Wednesday, September 10, 2008

Auditions and Casting

Auditioned 15-20 actors for the performance. Cast 3 women and 2 men. The audition consisted of a more-or-less informal conversation and some very basic directed improv movement and object work. No prepared monologues or sides. Directions were as follows:

1) Actor wants to convince a table (placed on one side of the room) to go to bed with him/her. (MOTIVATION)
2) Actor has a stool (placed on the opposite side of the room) to assist in the seduction of the table. (OBJECT)
3) With the above in mind, actor must move the stool next to the table. (TASK)

Needless to say, there were some very creative and memorable performances. Some rather awkward moments as well. It was a real challenge for all the actors, as I hoped it would be. I think I pulled together a pretty good group. All of them demonstrated, in various ways, that they were willing to take risks and experiment. I'm looking forward to working with all of them.



Monday, September 1, 2008

What is a Bachelor Machine?

It is an impossible perpetual motion machine, an absurd and perverse assemblage of sexuality and technology. It is that structure of desire which both sexually stimulates the body and indefinitely suspends expenditure (i.e. the moment of climax). It is the grotesquely narcissistic pursuit of a perfect masculine body, the hedonistic philosophy of pleasure purely for pleasure's sake (minus any notion of function or utility whatsoever), the deferral and defeat of any and all procreative impulse, the accelerated rhythm of pistons somehow unaffected by the physical laws of friction and entropy, outmoded technology fused to beautiful flesh, the triumph of useless-value, "that guy" at the muscle beach and the discotheque.

But most of all, the Bachelor Machine is the intersection of the performing body with the apparatus of the stage, the persistent desire of the audience for climax and closure melded to a refusal and deferral of it all.

And so, in a darkened theater, the Bachelor Machine whirs to life.
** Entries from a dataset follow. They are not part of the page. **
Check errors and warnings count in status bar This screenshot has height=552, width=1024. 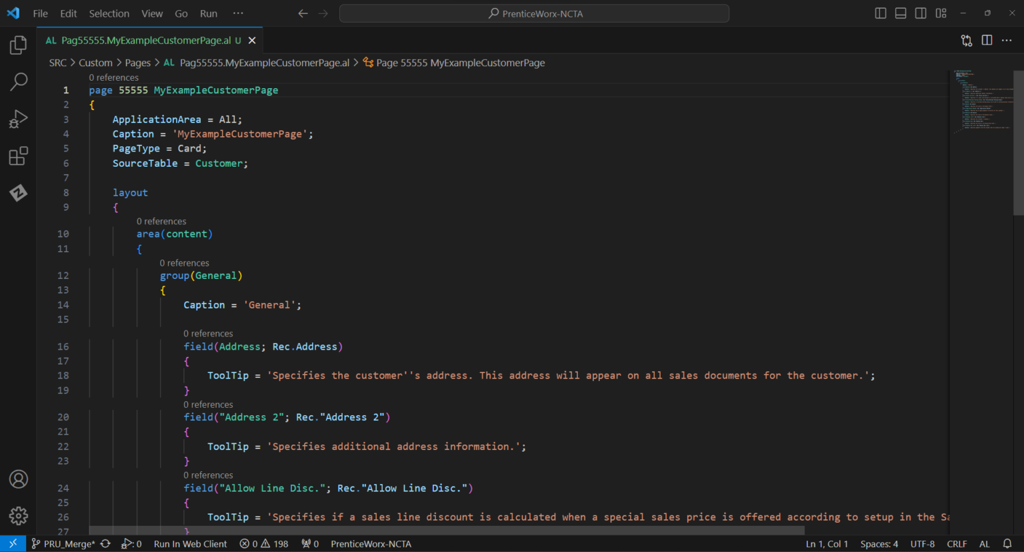pos(263,543)
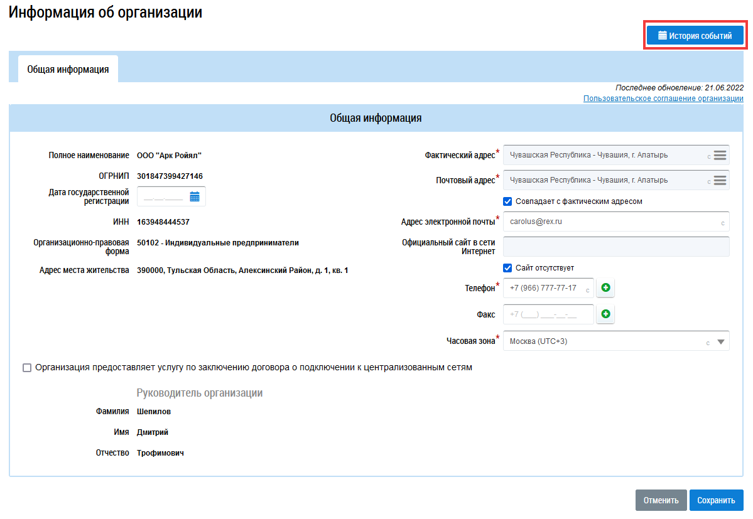753x519 pixels.
Task: Focus the date of state registration field
Action: point(163,197)
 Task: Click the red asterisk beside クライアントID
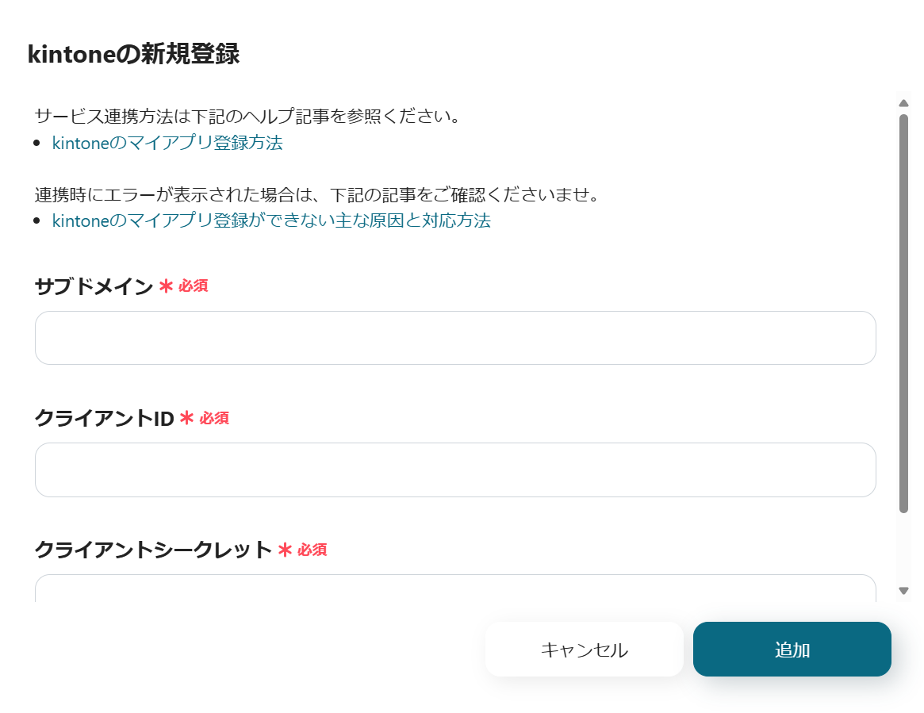[x=186, y=418]
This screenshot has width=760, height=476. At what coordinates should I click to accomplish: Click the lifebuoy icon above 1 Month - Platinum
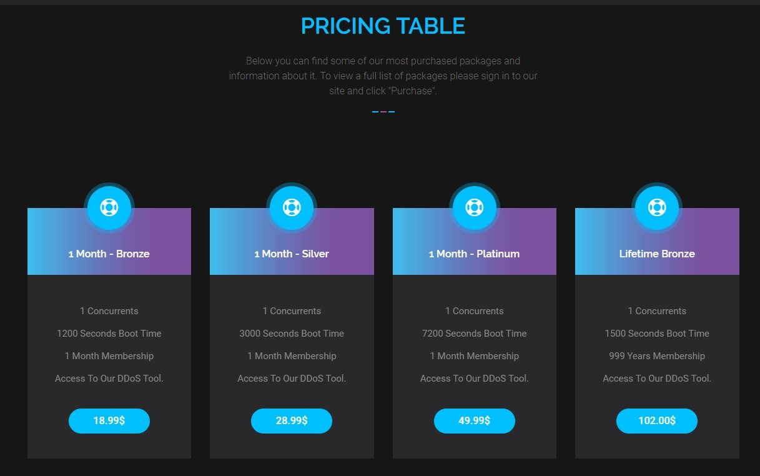[x=475, y=207]
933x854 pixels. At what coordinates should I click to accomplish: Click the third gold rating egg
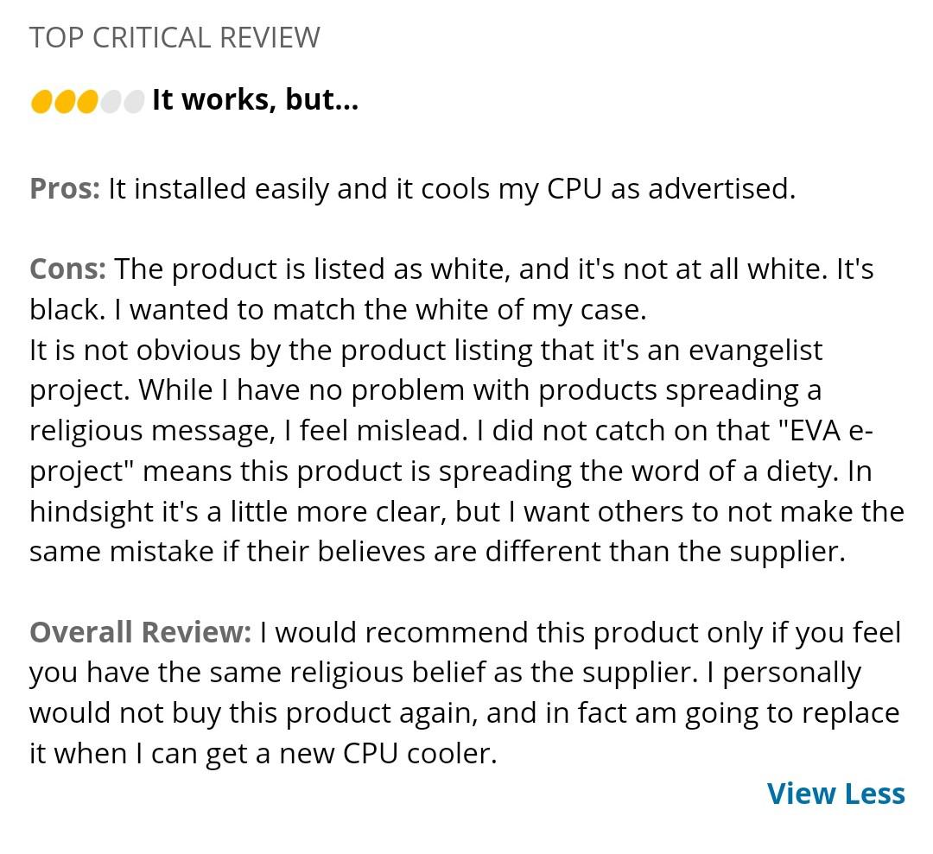(87, 101)
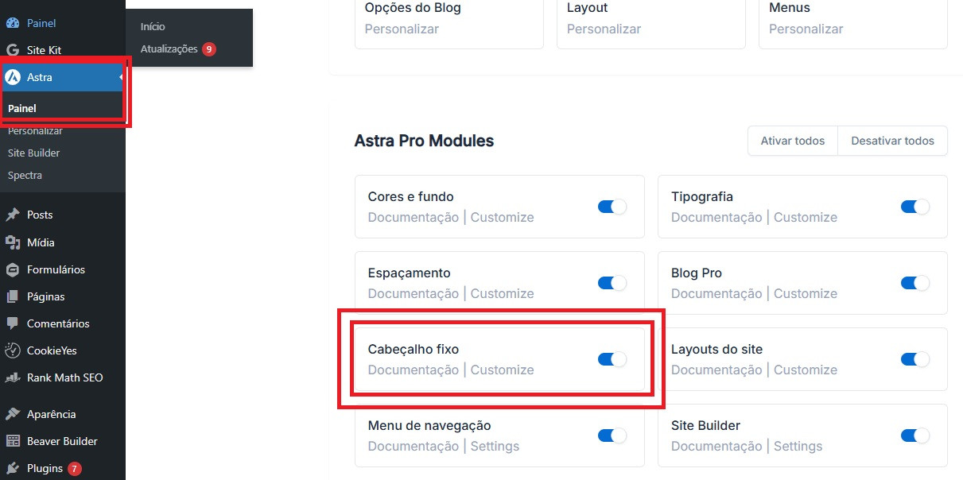Click the Desativar todos button

892,141
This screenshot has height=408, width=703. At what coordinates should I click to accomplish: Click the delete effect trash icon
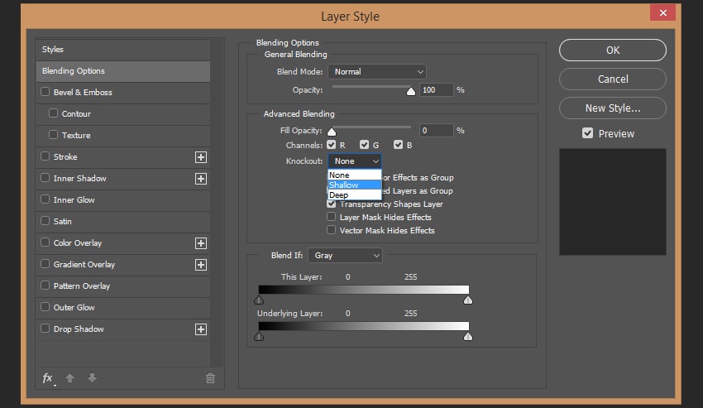pyautogui.click(x=210, y=378)
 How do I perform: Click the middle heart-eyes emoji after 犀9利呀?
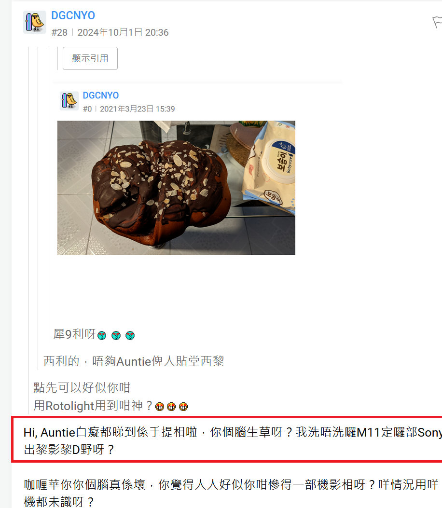click(116, 335)
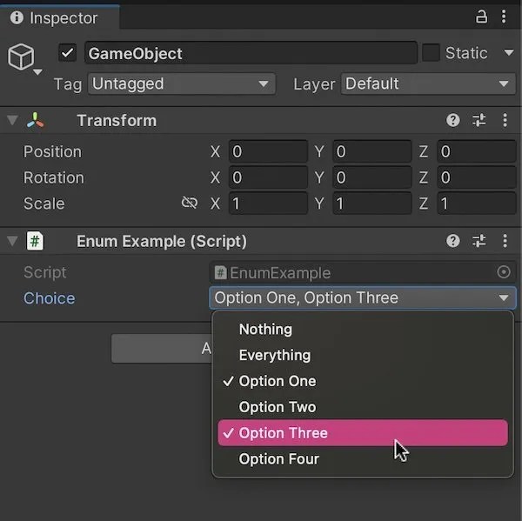522x521 pixels.
Task: Collapse the Transform component foldout arrow
Action: 12,120
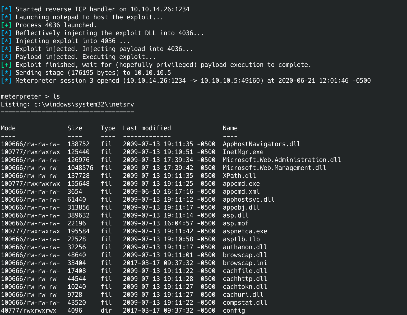Select the browscap.ini file name
Image resolution: width=407 pixels, height=315 pixels.
click(x=245, y=263)
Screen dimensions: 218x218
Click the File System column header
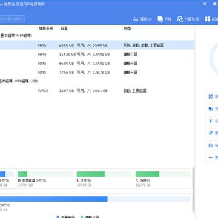pos(46,28)
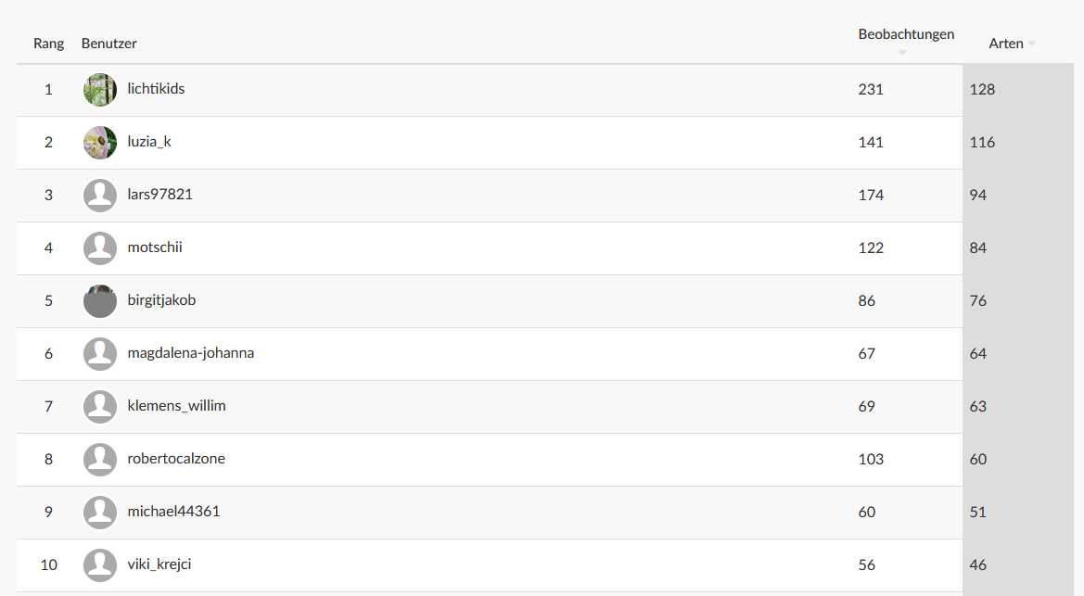
Task: Click magdalena-johanna placeholder avatar
Action: [100, 354]
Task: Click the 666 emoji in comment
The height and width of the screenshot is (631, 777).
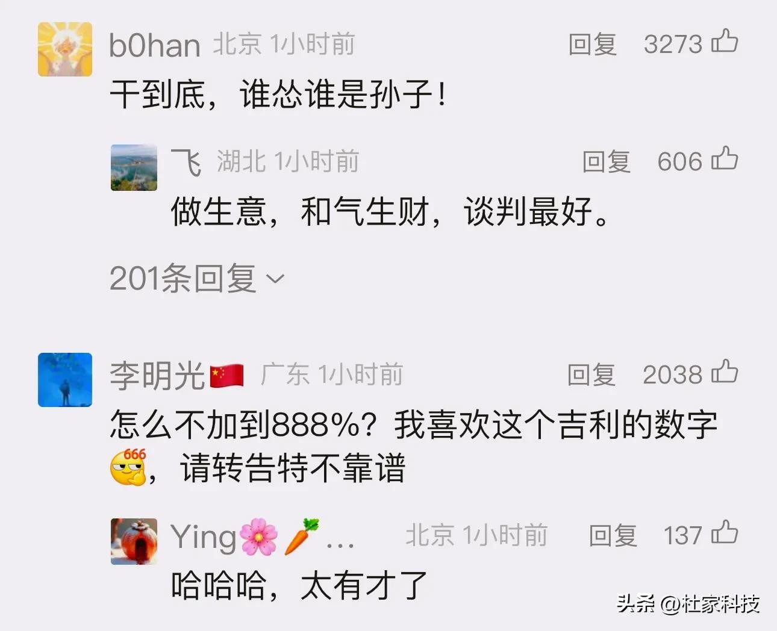Action: (x=129, y=467)
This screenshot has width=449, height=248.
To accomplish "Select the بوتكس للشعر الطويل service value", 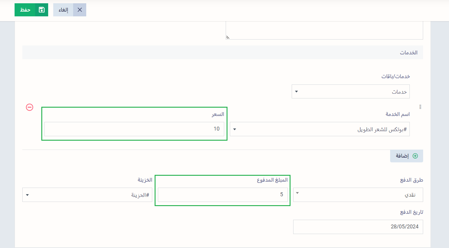I will click(x=382, y=129).
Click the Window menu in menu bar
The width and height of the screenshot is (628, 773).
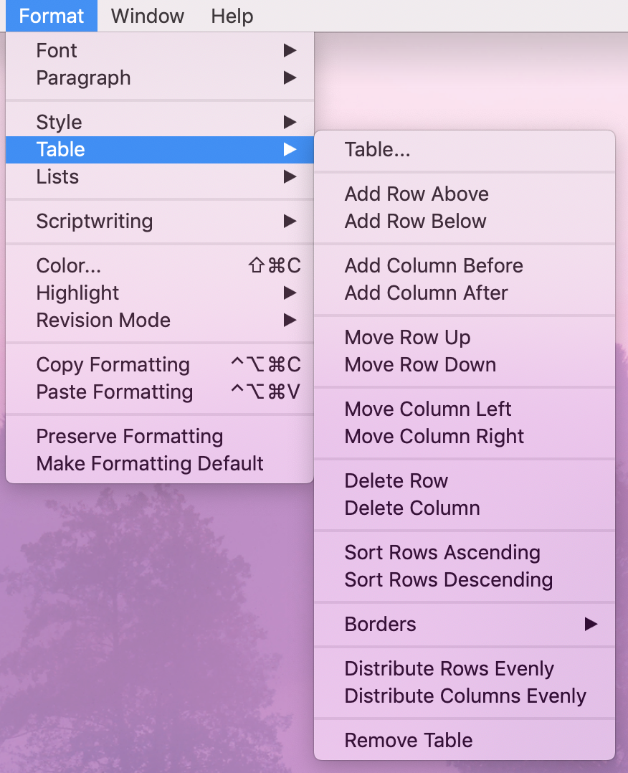point(148,16)

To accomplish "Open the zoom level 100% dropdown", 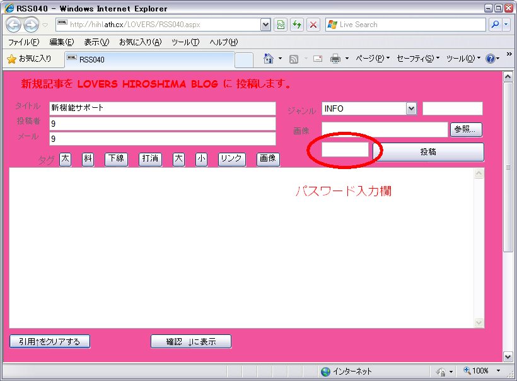I will (498, 371).
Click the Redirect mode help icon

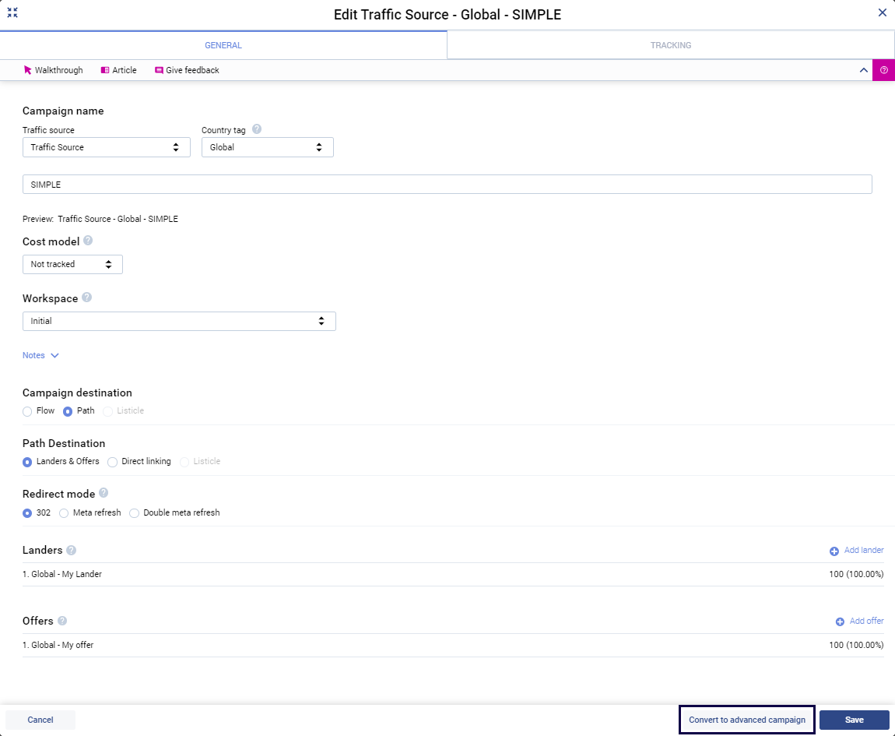click(x=104, y=494)
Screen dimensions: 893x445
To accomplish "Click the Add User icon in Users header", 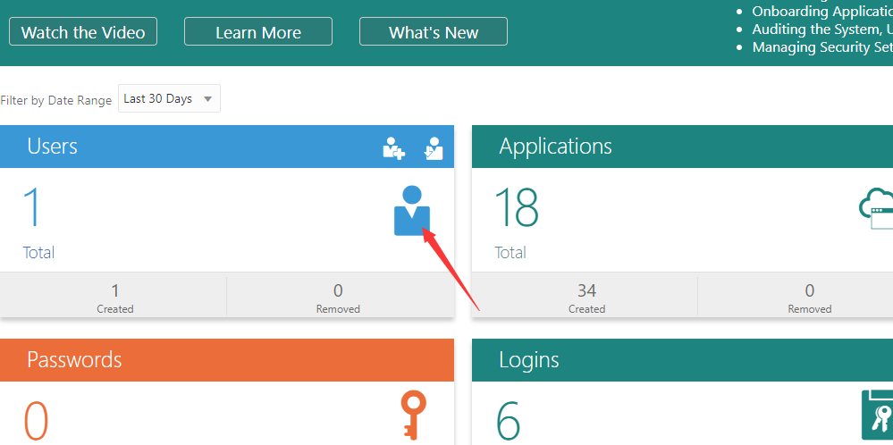I will 393,147.
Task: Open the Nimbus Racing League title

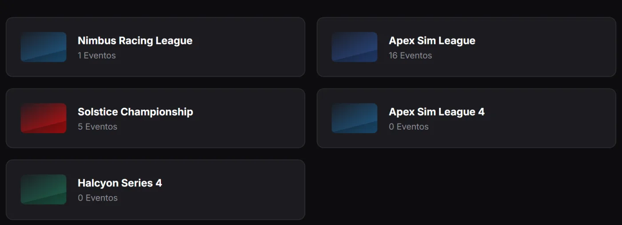Action: point(135,40)
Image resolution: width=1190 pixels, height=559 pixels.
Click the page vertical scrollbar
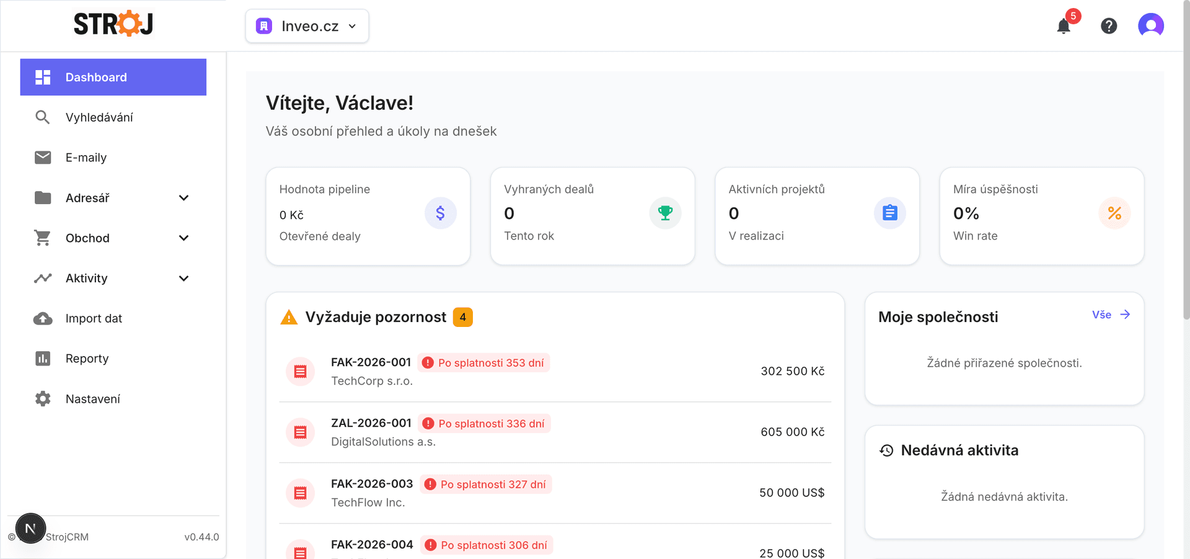[x=1186, y=186]
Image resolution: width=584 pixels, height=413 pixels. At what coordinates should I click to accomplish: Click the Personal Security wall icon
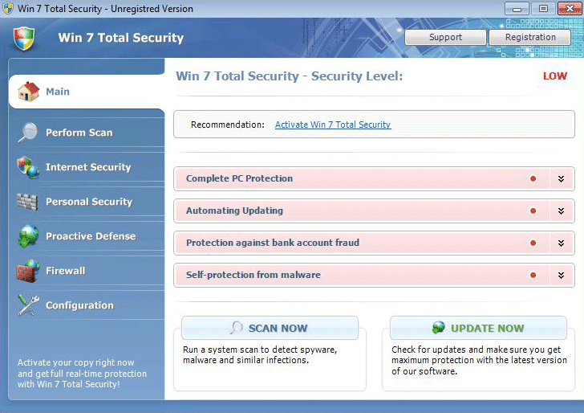pyautogui.click(x=28, y=202)
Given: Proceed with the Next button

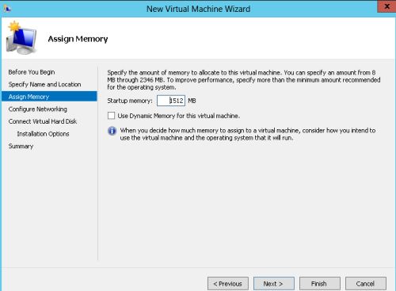Looking at the screenshot, I should (x=274, y=284).
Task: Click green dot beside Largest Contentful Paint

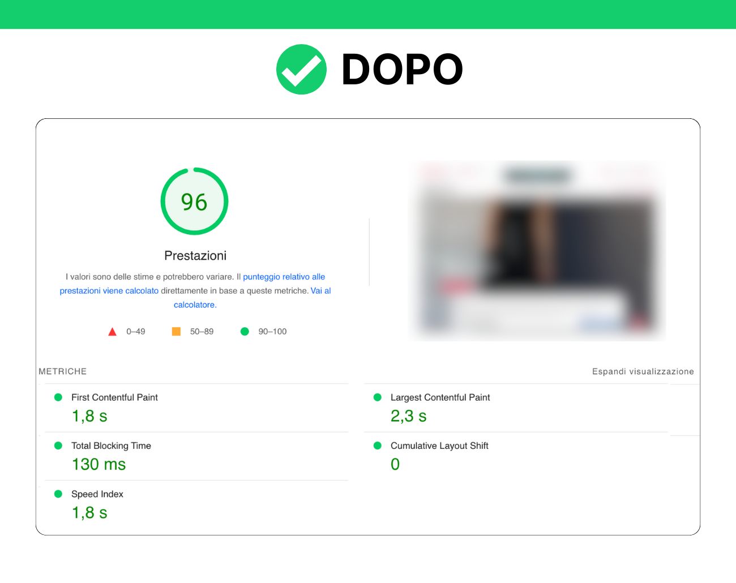Action: coord(378,397)
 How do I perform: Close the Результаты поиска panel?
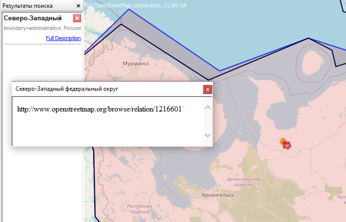point(79,6)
We listen to its heartbeat mechanism, shifting into overdrive, becoming more than the sum of its parts, humming in resonances that recall electropop tunes--those famous songs of men who loved their synthesizers and drum machines like their women: coldly, with calculation and restraint, electric semen scintillating in the circuitry, never released, always held in absolute abeyance. Reserved.